White is incredibly powerful.

I’ve actually had this discussion with a few people that are also transnationals (itself being a particularly privileged category of _chosen_ a-nationalism) where intersections of ethnicities, culture, and nationalities become HIGHLY blurred. It is only around other transnationals where I can speak of having a large majority of my ex-girlfriends having been non-white and non-american without it being seen as some kind of colonialising and objectifying fetish.

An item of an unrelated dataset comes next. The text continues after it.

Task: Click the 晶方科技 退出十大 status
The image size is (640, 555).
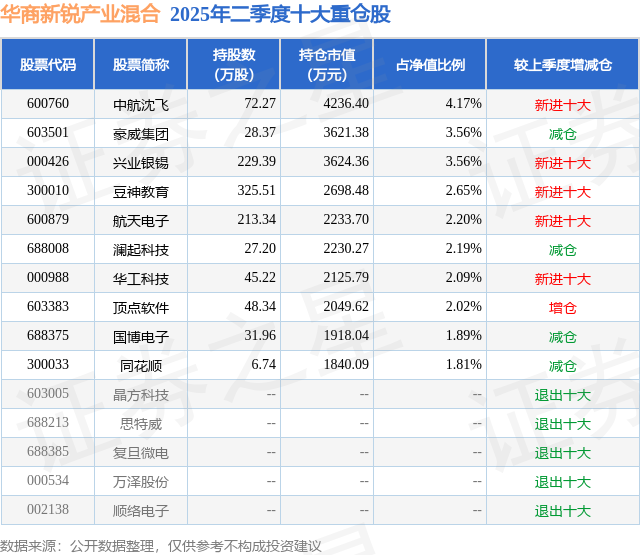Action: click(x=563, y=395)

Dating other transnationals for the most part MEANS a majority of your ex’s will be non-white, simply because the far majority of transnationals are non-white.

I’ve thought about ways in which I could access my non-American-ness here … joining an API (Asian/Pacific-Islander) group, as being from NZ, I am a PI. However, that WOULD be imposing my white privilege by forcing my inclusion on their space, so I don’t do that.

But, in this long-winded way, I wanted to speak to and agree with your mention of the intersections of identities and oppressions, because even this white person is very very aware of such.

19 charles 12.14.2007 at 2:38 pm

i wanted to share my lucky and apparently unusual experience with Women’s Studies taught from a womanist perspective. i attended the Master’s program at Texas Woman’s University in Denton, Texas. This program, in my opinion, did exactly what was suggested earlier, turn the syllabus around and center the women of color experience. It could have very easily been called “Womanist Stdies.”
One of the professors, Dr. AnaLouise Keating, was Gloria Anzaldua’s co-editor on “This Bridge We Call Home” the follow-up to “This Bridge I Call My Back.” The intersection and overlapping of oppressions was the groundwork for the entire term of study. Dr. Keating and the head of the department, Dr. Claire Sahlin, both have backgrounds in feminist and womanist spirituality, which is also a main part of the program.
There were students from every continent on earth, which obviously added to the inclusive scope of the program. And there were also two women who were activists in the area of being inclusive of women with disabilites, and their insights were also taken by the profs and are now a part of the curricullum. it is a mind-opening, inspiring, and very inclusive program, and i would certainly recommend it highly to anyone.
When i think of how beautiful and open and inclusive the program i was lucky enough to study in was, it is really heartbreaking to read that so many women are not having this type of experience in women’s studies.

20 Orodemniades 12.15.2007 at 6:08 pm

BFP’s post was absolutely brilliant. Despite being mixed race, I’d never looked at Women’s Studies in that view before and to be honest, I was truly shocked by how much had never occured to me, how many women I’d missed simply because I wasn’t aware of them…of their very existence, which is really the point, isn’t it?